Why Investors Use ETFs

ETFs are known for being a flexible, convenient way to diversify your investment portfolio. Like any other investment vehicle, they also have their limitations.

The following is a non-exhaustive list of such advantages and disadvantages.

Some advantages:

  • Simplicity. ETFs are generally fairly easy to use. With just one transaction, an investor can create a highly diversified portfolio. There is no need to buy shares in individual companies because ETFs are an investment in an entire index.
  • Transparency. The price of an ETF roughly corresponds to a fixed percentage of the underlying index. To ensure tradability, it is usually one-tenth or one-hundredth of the level of the index. For example, if the level of the index is 500 points and one ETF relates to one-tenth of the index, the price of the ETF will be about € 50.
  • Differences between the price of an ETF and the level of the corresponding index may be due to accumulated dividends and management fees. The prices of ETFs that reinvest their dividend income differ more sharply from the level of the index.
  • Low cost. Buying ETFs allows an investor to obtain a diversified investment in an index, and pay nothing more than the normal transaction fees for a single share. Management fees for ETFs are typically low. On top of this, like stocks, most ETFs pay dividends.
  • Diversity. With just one transaction, investors can put together a diversified investment portfolio. ETFs offer investors the opportunity to invest in a favorite sector yet avoid the potentially negative effects a downturn in the market could have on a few individual stocks. ETFs can provide instant, diversified exposure by simply purchasing one security.

Some disadvantages:

  • Illiquidity.

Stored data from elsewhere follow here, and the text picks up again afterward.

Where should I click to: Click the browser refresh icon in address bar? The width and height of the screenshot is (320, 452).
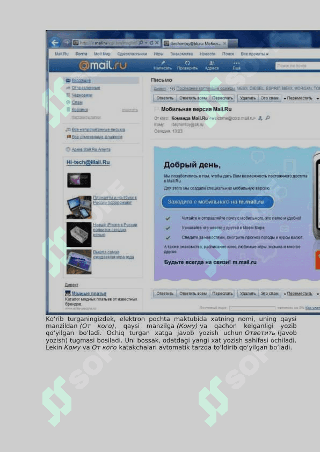[x=151, y=43]
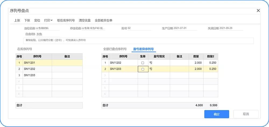Image resolution: width=269 pixels, height=127 pixels.
Task: Click the 盈亏情况 column header
Action: point(159,57)
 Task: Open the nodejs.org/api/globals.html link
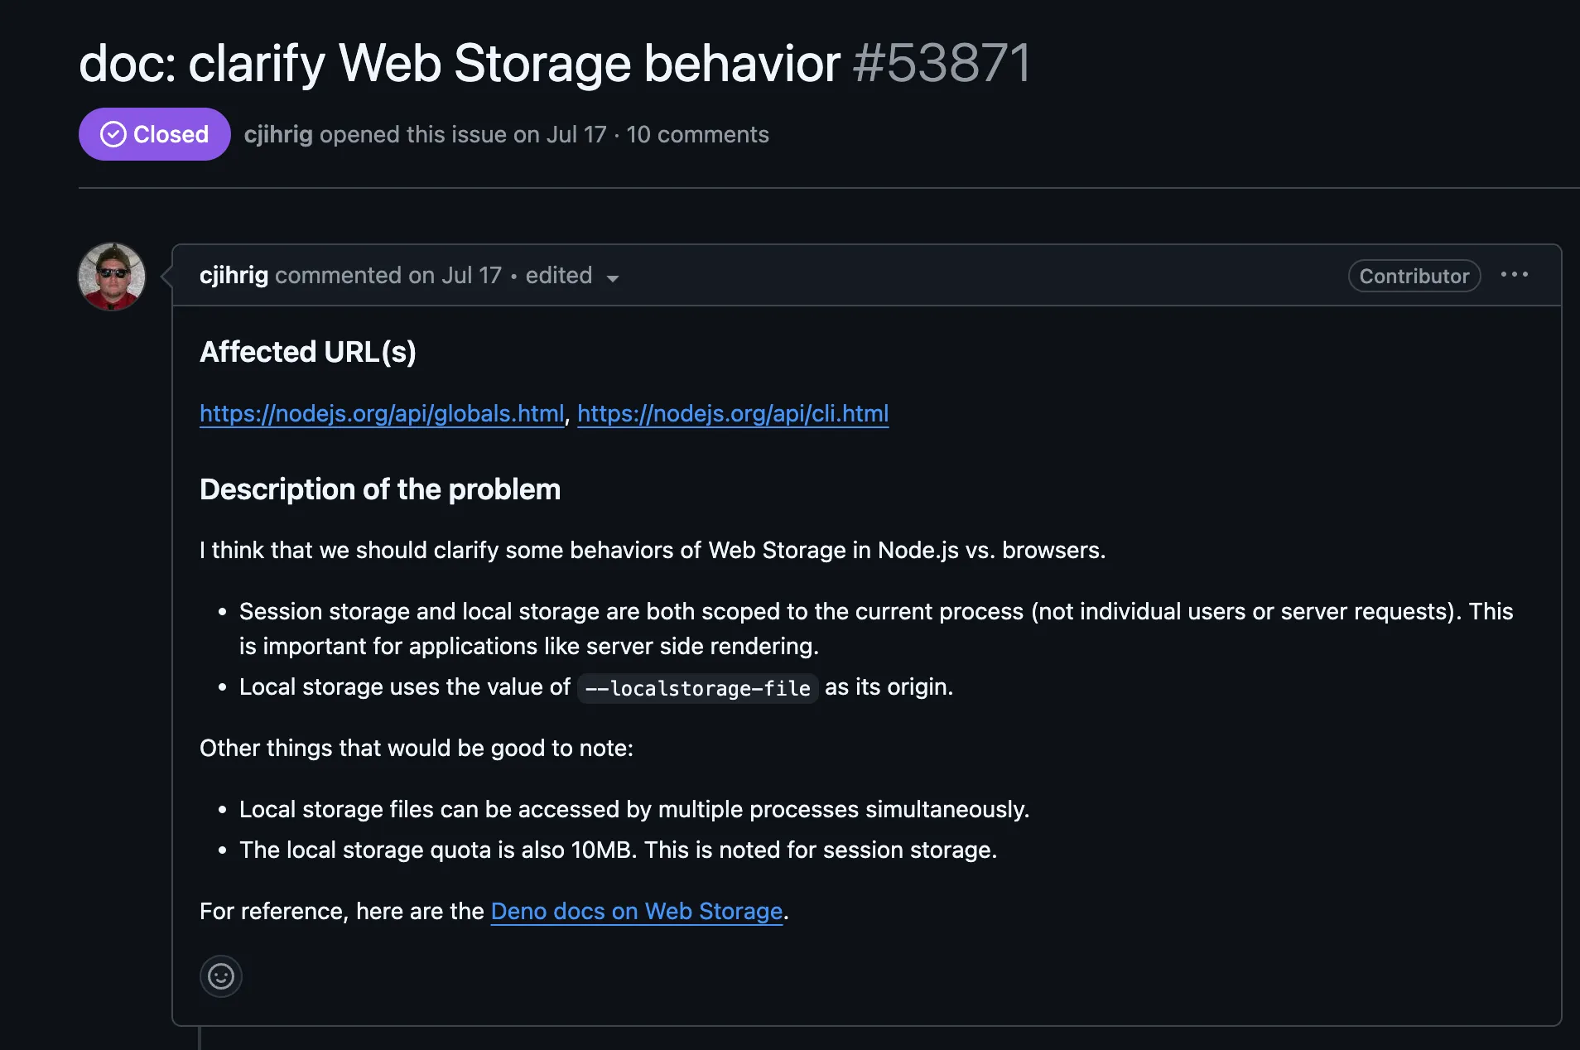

If an ETF is thinly traded, it can be difficult to exit the investment depending upon the size of your position relative to the ETF's trading volume. A sign of a thinly traded ETF is a large spread between the bid and ask prices.
  • Lack of control. Because an ETF tracks the performance of a specified index, you automatically gain exposure to the performance of every stock that comprises the index. You may be exposed to stocks you don't like that happen to be included in the index.
  • Commissions. ETFs may not be cost-effective if you are Dollar Cost Averaging or making continued purchases over time because of the commissions levied every time an ETF is purchased.